→ WORK TO BE COMPLETED
Return the lines that run from the line containing "Task: Open the New dropdown arrow in toolbar" through the end of the entries, both ends included. Leave out all pictures.

→ AVAILABLE RECORDS
'''
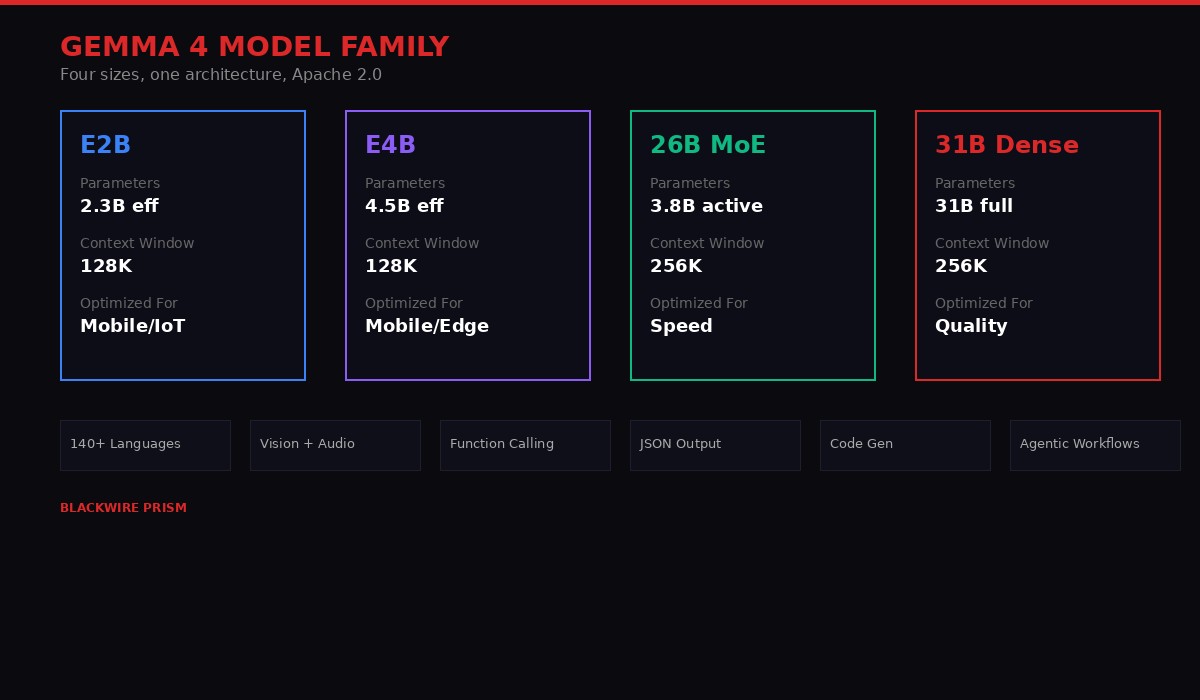
Task: Click the Quality value in 31B Dense card
Action: [970, 326]
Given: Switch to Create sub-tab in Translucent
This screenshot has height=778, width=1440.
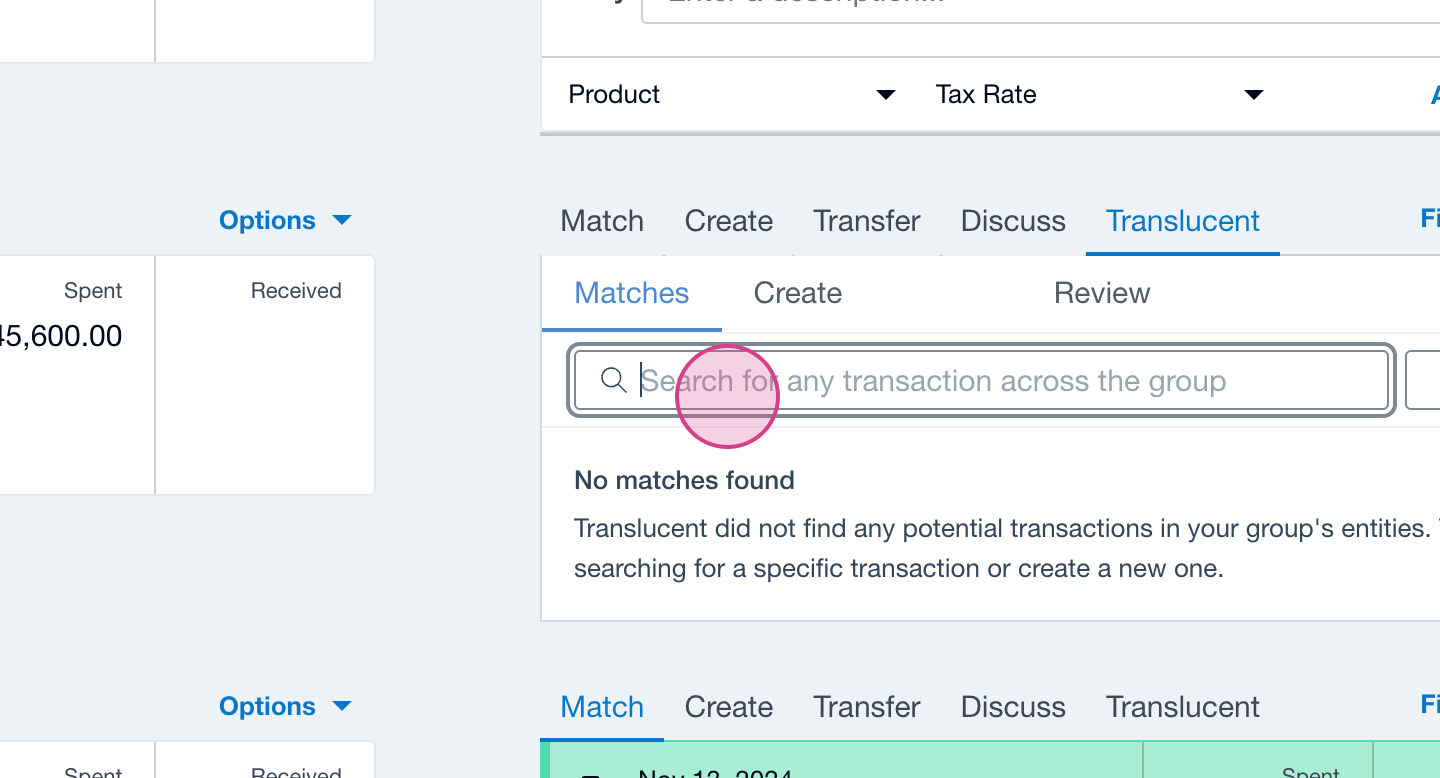Looking at the screenshot, I should point(797,293).
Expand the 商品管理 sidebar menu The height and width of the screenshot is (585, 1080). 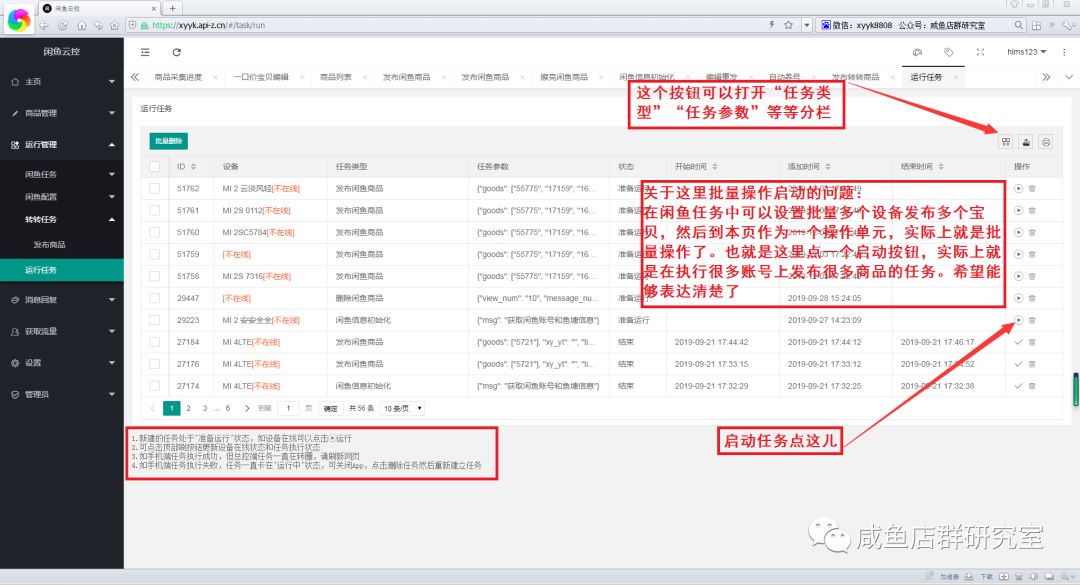[61, 113]
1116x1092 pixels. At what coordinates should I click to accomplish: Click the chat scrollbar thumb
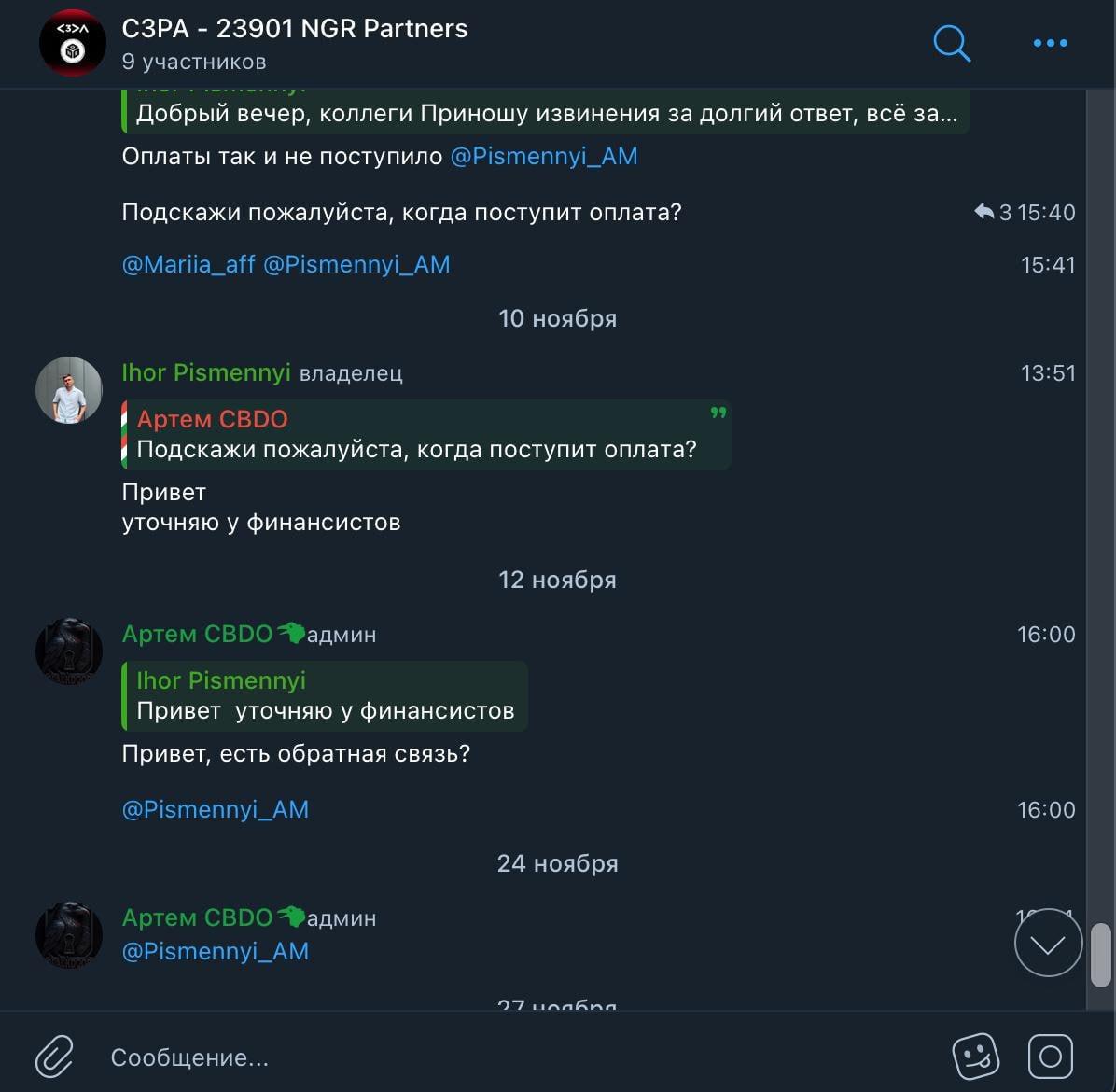pos(1101,955)
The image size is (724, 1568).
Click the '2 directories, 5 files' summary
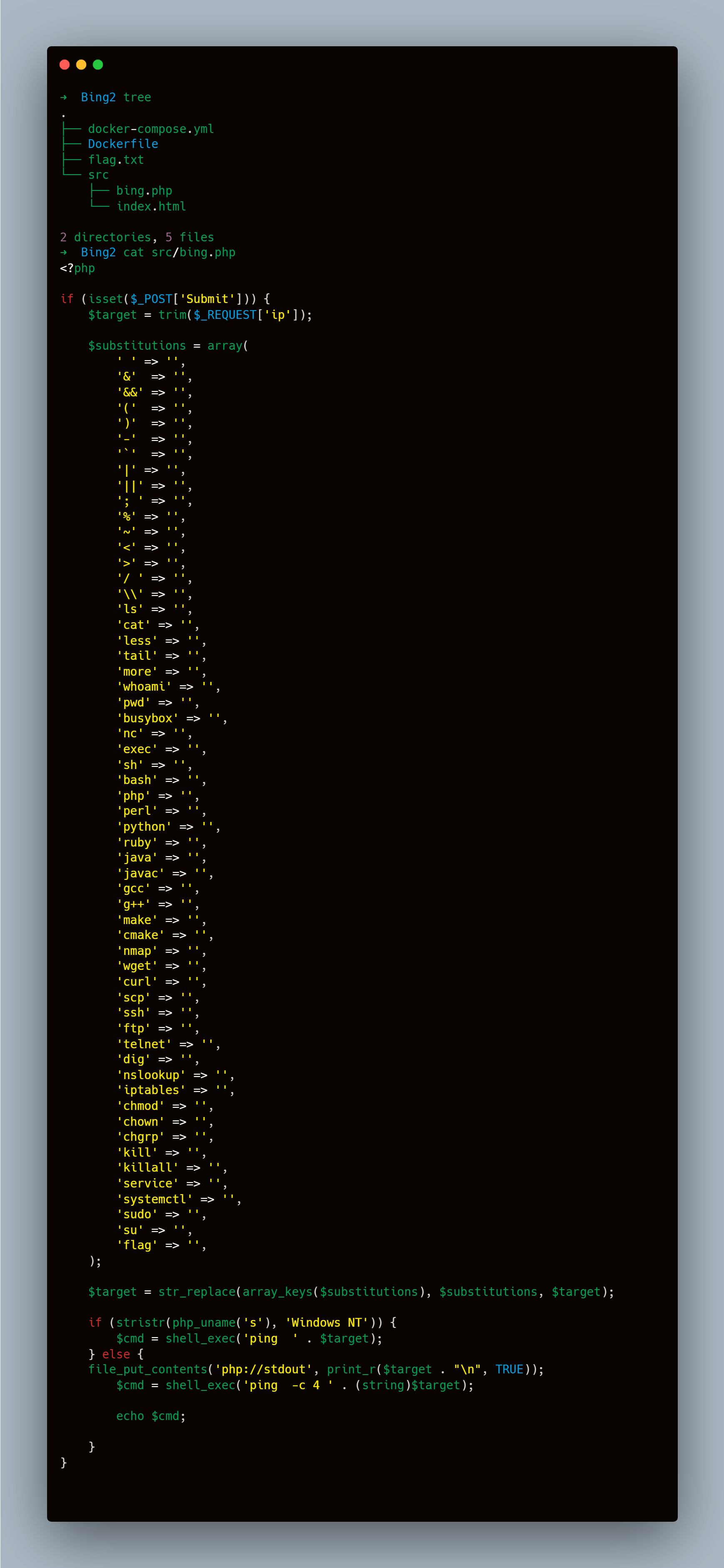click(137, 238)
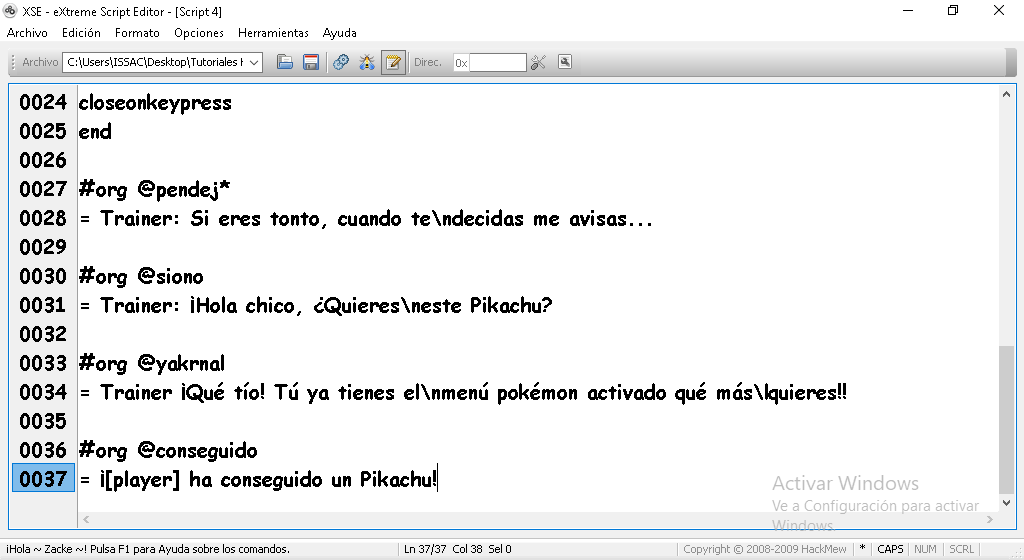Expand the Archivo file path dropdown
This screenshot has width=1024, height=560.
point(254,63)
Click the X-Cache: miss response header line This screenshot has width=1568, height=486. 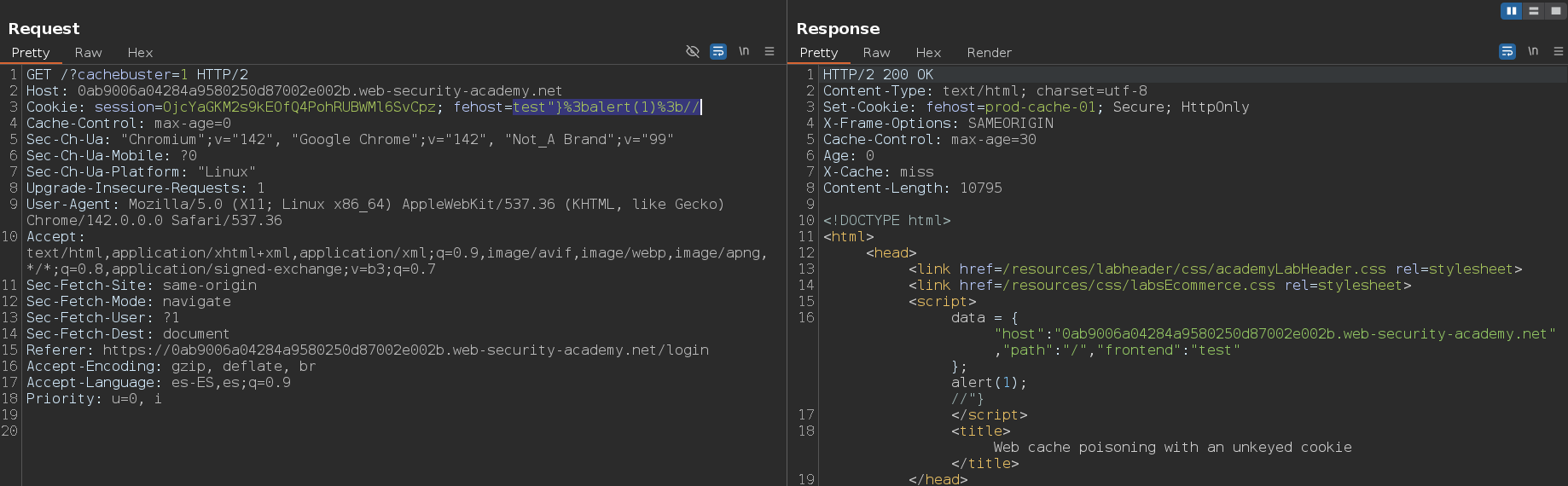coord(878,172)
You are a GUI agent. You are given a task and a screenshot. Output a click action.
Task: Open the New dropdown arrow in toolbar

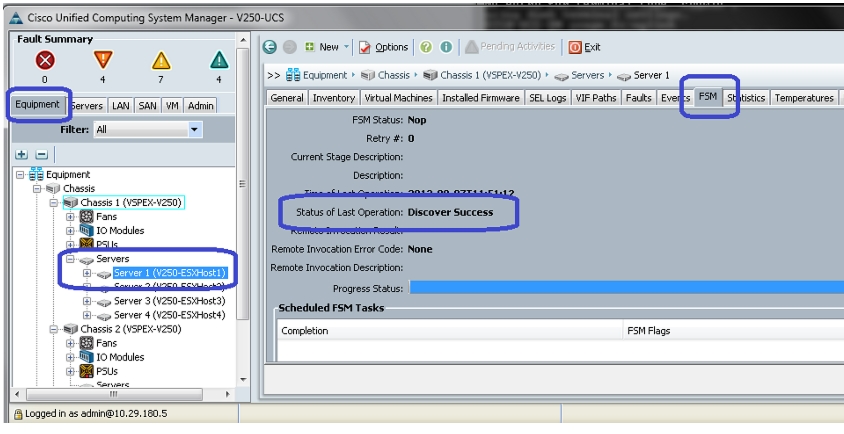(x=346, y=47)
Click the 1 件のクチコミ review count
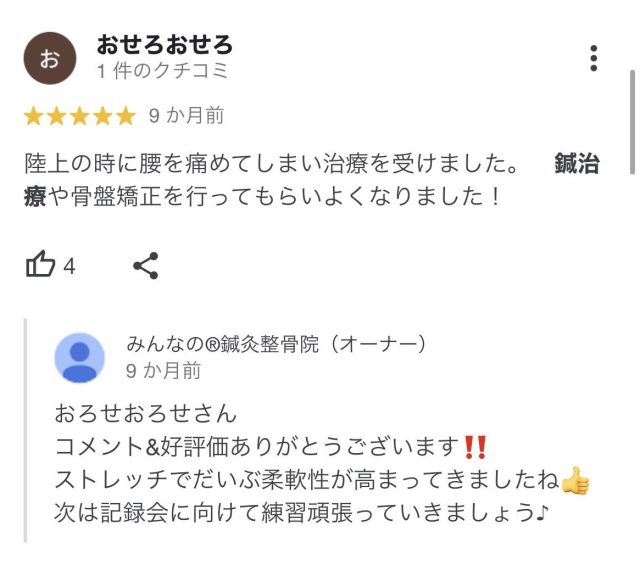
'''
→ EXERCISE RESPONSE
Task: Open the New dropdown arrow in toolbar

(x=346, y=47)
Click the 1 件のクチコミ review count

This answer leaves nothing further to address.